On a technical note, “0” and “1” generate DMARC failure reports, while “d” 
produces a DKIM failure report and “s” produces an SPF failure report. They are 
slightly different in content (and specification). Technically, I suppose 
“0:d:s” could produce one of each. That is, to put it mildly, ugly.
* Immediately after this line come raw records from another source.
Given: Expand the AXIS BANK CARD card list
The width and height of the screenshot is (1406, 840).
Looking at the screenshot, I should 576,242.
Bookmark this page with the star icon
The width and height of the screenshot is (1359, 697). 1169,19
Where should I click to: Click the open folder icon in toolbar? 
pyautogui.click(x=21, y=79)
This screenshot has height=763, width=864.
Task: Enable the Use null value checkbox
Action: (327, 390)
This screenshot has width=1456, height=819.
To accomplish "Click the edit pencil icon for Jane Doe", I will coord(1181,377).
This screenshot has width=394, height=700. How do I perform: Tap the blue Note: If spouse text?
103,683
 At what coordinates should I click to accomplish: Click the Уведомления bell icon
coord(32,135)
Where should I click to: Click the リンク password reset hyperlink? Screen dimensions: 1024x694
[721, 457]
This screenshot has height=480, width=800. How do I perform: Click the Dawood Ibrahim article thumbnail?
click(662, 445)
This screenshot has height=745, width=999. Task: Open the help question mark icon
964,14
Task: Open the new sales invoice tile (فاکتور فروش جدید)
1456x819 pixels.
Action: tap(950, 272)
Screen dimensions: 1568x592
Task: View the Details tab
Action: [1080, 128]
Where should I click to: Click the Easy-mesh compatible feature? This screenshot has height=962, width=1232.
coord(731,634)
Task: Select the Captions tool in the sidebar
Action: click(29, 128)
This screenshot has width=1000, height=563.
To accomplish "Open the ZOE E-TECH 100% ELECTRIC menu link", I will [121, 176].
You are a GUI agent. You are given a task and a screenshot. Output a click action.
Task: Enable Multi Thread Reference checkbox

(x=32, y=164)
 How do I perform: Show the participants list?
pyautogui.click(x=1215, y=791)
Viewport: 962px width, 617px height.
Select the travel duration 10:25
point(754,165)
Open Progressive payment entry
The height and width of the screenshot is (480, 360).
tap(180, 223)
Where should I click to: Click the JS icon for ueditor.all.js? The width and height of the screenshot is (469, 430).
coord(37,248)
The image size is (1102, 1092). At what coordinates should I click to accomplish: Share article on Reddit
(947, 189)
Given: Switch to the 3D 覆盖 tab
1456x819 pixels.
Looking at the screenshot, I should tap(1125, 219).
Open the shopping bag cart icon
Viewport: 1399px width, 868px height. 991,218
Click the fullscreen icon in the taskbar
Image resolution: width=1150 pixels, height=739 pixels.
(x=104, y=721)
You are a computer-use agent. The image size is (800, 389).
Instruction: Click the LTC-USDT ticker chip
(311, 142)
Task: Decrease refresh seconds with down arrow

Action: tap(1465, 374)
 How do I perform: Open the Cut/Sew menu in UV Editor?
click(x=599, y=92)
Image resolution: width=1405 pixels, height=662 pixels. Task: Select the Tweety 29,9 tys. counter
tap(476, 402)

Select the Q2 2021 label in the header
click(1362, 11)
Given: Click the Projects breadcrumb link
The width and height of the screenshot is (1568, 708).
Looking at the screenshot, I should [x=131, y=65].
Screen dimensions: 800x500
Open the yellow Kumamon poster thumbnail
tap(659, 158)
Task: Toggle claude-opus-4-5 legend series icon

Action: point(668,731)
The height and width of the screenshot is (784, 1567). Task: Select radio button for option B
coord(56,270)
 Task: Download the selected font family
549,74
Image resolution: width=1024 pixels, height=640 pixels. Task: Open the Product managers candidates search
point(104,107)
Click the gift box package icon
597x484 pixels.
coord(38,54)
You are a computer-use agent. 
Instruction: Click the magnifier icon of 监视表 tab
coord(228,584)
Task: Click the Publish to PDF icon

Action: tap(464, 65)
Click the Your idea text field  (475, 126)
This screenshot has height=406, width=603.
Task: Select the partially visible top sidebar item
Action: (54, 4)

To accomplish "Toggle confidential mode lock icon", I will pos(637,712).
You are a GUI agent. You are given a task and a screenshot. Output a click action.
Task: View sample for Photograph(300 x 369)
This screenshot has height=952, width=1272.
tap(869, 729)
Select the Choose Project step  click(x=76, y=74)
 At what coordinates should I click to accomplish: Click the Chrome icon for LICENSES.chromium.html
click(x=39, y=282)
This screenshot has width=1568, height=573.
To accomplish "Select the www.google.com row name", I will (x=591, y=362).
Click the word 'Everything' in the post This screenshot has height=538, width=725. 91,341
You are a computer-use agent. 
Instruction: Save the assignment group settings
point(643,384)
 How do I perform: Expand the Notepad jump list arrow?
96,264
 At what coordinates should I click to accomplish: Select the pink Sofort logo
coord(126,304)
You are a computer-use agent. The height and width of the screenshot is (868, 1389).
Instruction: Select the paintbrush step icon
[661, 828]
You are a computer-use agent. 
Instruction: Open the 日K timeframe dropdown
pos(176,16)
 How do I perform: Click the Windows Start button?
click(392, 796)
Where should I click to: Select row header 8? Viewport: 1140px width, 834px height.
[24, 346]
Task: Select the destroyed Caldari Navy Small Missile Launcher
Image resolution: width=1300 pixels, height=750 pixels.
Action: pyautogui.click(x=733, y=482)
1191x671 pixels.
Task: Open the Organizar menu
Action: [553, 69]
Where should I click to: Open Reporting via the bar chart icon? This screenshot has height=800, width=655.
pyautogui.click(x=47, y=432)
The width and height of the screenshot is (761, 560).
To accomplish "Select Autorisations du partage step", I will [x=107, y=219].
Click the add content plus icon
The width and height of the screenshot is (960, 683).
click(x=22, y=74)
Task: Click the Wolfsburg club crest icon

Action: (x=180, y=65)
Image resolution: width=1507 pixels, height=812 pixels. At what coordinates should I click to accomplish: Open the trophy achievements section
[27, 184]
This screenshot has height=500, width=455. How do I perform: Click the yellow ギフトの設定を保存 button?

Maybe this 
needs more than a simple ABNF discussion?

--
Les


On Mon, Jun 6, 2022 at 3:49 PM Olivier Hureau 
<olivier.hur...@univ-grenoble-alpes.fr<mailto:olivier.hur...@univ-grenoble-alpes.fr>>
 wrote:

 >> dmarc-fo = "fo" *WSP "=" *WSP ( "0" / "1" / ( "d" / "s" / "d:s" /
>>"s:d" ) )

>>What about domain owner that have a value that is not listed there ? ex:
>>"1:d" or even "1:d:s" ? (4.59% of explicit fo tags, from my measurements)

>Even though RFC 7489 allowed them, values such as "1:d" (generate a failure 
>report if any auth mechanism failed or if DKIM failed) or "1:d:s" (any, dkim, 
>spf) make no sense, because 1 implies d and s.

>I'd rather see the description of the "fo" tag cleaned up to stress this.